━━ Textauszug ━━

# Fiese Welse abdrillen...



## Ansgar (31. Mai 2006)

Moinsen,

da war ich doch neulich wieder mit nem guten Kumpel zum angeln.
Wir hatten uns einen schoenen PLatz in einer Bucht ausgesucht und wollten unser Glueck auf Kingies versuchen. 
Es war eine perfekte laue Herbstnacht mit ganz wenig Duenung, kaum Wind, warm und der Vollmond beleuchtete schoen die Szenerie...

Wir hatten uns extra erst noch Koeder gefangen und uns dann an einem Riff positioniert, wo wir Kingies vermuteten. An diesem Platz gibt es jede Menge Wasserpflanzen und Steine - was eigentlich gute Voraussetzungen sind, sich spaeter aber als verhaengnisvoll erweisen sollte...

Wir hatten uns gerade eine Tasse Tee eingegossen und die Erlebnisse des letzten Angeltages revue passieren lassen, als meine Rute ploetzlich Aktivitaet anzeigte. Schnell die Rute in die Hand - ja, die Schnur laeuft von der Rolle... Anschlag - und die Rute macht ein U. Ganz schwerer Widerstand und leichte Schlaege in der Rute. Stingray (Rochen) ruft mein Kumpel.

━━━
━━ Rohdaten ━━

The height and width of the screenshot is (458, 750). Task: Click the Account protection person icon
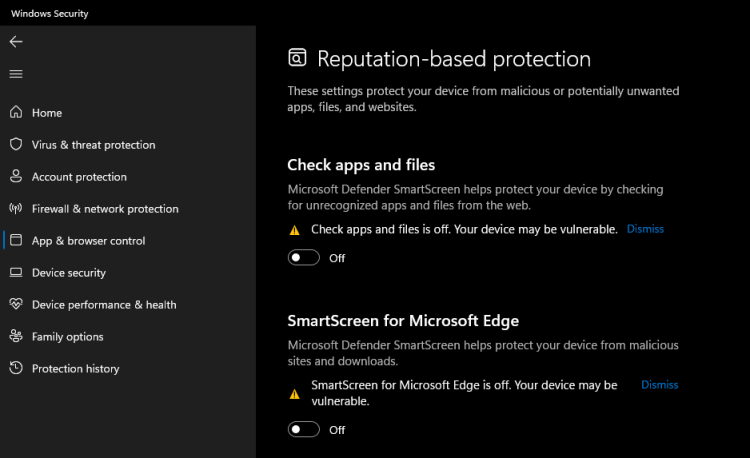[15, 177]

━━━
━━ Rohdaten ━━

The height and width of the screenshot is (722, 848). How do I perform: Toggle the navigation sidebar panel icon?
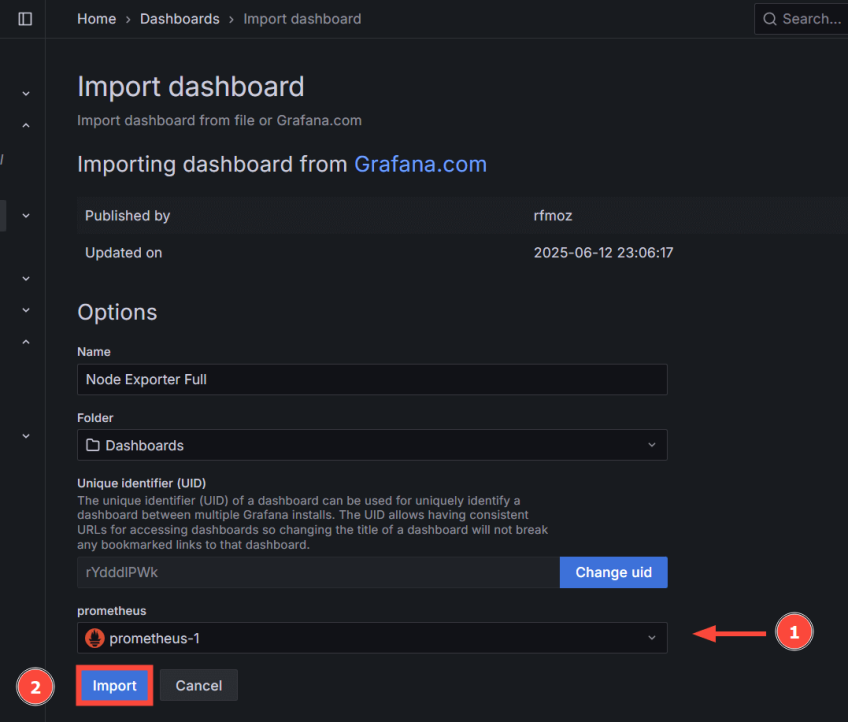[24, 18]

━━━

■ Aufgabe ■
Schreibe den Forenbeitrag übers Angeln ab, beginnend bei „da war ich doch“ und endend bei „verhaengnisvoll erweisen sollte...“, und benenne dabei „Vollmond“ durchgehend in „Halbmond“ um.

■ Lösung ■
da war ich doch neulich wieder mit nem guten Kumpel zum angeln.
Wir hatten uns einen schoenen PLatz in einer Bucht ausgesucht und wollten unser Glueck auf Kingies versuchen. 
Es war eine perfekte laue Herbstnacht mit ganz wenig Duenung, kaum Wind, warm und der Halbmond beleuchtete schoen die Szenerie...

Wir hatten uns extra erst noch Koeder gefangen und uns dann an einem Riff positioniert, wo wir Kingies vermuteten. An diesem Platz gibt es jede Menge Wasserpflanzen und Steine - was eigentlich gute Voraussetzungen sind, sich spaeter aber als verhaengnisvoll erweisen sollte...